Notre pays fait face à une tentative insurrectionnelle incontestable organisée, et dont les prémices sont visibles depuis quelques années à force de discours guerriers, de manipulation des masses par des médias irresponsables, de recours systématique aux infox et d’une volonté d’acquisition du pouvoir par la rue au détriment de la voie démocratique. L’Etat a une responsabilité dans le pourrissement de la situation, à force de légèreté et d’absence d’actes forts visant à défendre la République. Mais l’opposition dite républicaine a aussi joué avec le feu par calcul politicien, par haine d’un homme et par avidité du pouvoir. Elle a vendu son âme pour des sièges. J’ai déjà assez écrit sur la fumisterie d’une Société civile qui se fait un devoir de prendre parti et de miser sur un bon cheval sans reculer devant aucune abjection. Je passe outre les intellectuels, tétanisés à l’idée de prendre leurs responsabilités et dont l’activité favorite est de verser dans la facilité à taper sur le Président Sall, sans jamais dénoncer l’usage du discours violent et antirépublicain de M. Sonko qui leur inspire une peur sidérante et qui promeut tout ce contre quoi ils écrivent et agissent depuis des années.
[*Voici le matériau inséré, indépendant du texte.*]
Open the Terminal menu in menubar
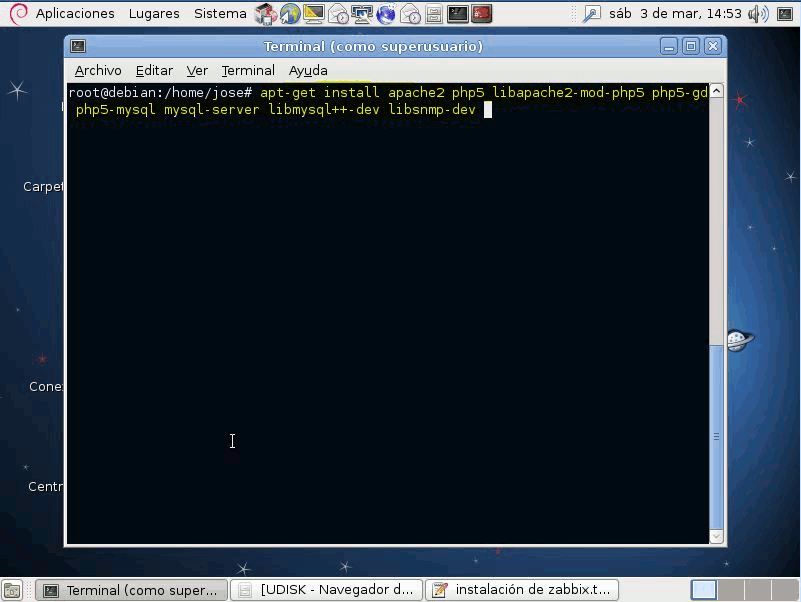801x602 pixels. pyautogui.click(x=248, y=70)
Cette crise est le fruit d’une irresponsabilité de la classe politique, mais elle est aussi la conséquence d’un délitement de nos institutions depuis 2000. Le temps d’aborder ces questions de fond viendra, mais quand des irrédentistes qui, en quarante ans, n’ont jamais pu régner sur un centimètre carré de territoire sénégalais, paradent à Dakar, il faut faire face et répondre à l’urgence du devoir moral. Par sens de l’Etat, par patriotisme et par conscience républicaine, mon soutien à nos institutions républicaines en ces temps incertains est sans réserve. Il n’y a, de mon point de vue, ni la Gauche, ni la Droite, ni la majorité, ni l’opposition, il y a la République face à des individus qui, contre elle, ont pris les armes.
Post-scriptum : M. le président de la République, votre gouvernement a annoncé une attaque de notre pays par des bandes armées alliées à des mercenaires étrangers. Je fais le choix de vous croire, ayant mis ma sécurité et une partie de ma souveraineté entre vos mains en tant que représentants légitimes et légaux du Peuple sénégalais. Conformément aux lois de notre pays, je soutiendrai toute mesure que vous et votre gouvernement prendrez pour restaurer l’ordre public ainsi que la quiétude de nos concitoyens, arrêter les bandes armées et les mettre à la disposition de la Justice, même si je suis lucide sur le caractère si infime d’un soutien de ma part.
Le gouvernement ne devra pas reculer face à un ennemi de type militaire dont les revendications ont moins une base politique qu’insurrectionnelle. Tout recul signifiera l’effondrement de la République que vous avez juré de préserver.
Le Sénégal, depuis l’indépendance, n’a jamais été vaincu. Le Sénégal vaincra à nouveau ses agresseurs d’aujourd’hui. M. le président de la République, vous êtes assis sur le fauteuil d’un des plus illustres Africains, Léopold Sédar Senghor ; vous avez l’honneur de diriger une grande Nation dont le rayonnement traverse les âges et les frontières. C’est au nom de cet honneur, le plus grand possible, qui est de conduire aux destinées du Sénégal, le pays de Dieu, que je vous prie de préserver la République laïque, démocratique et sociale, la Nation indivisible et l’Etat fort et prestigieux.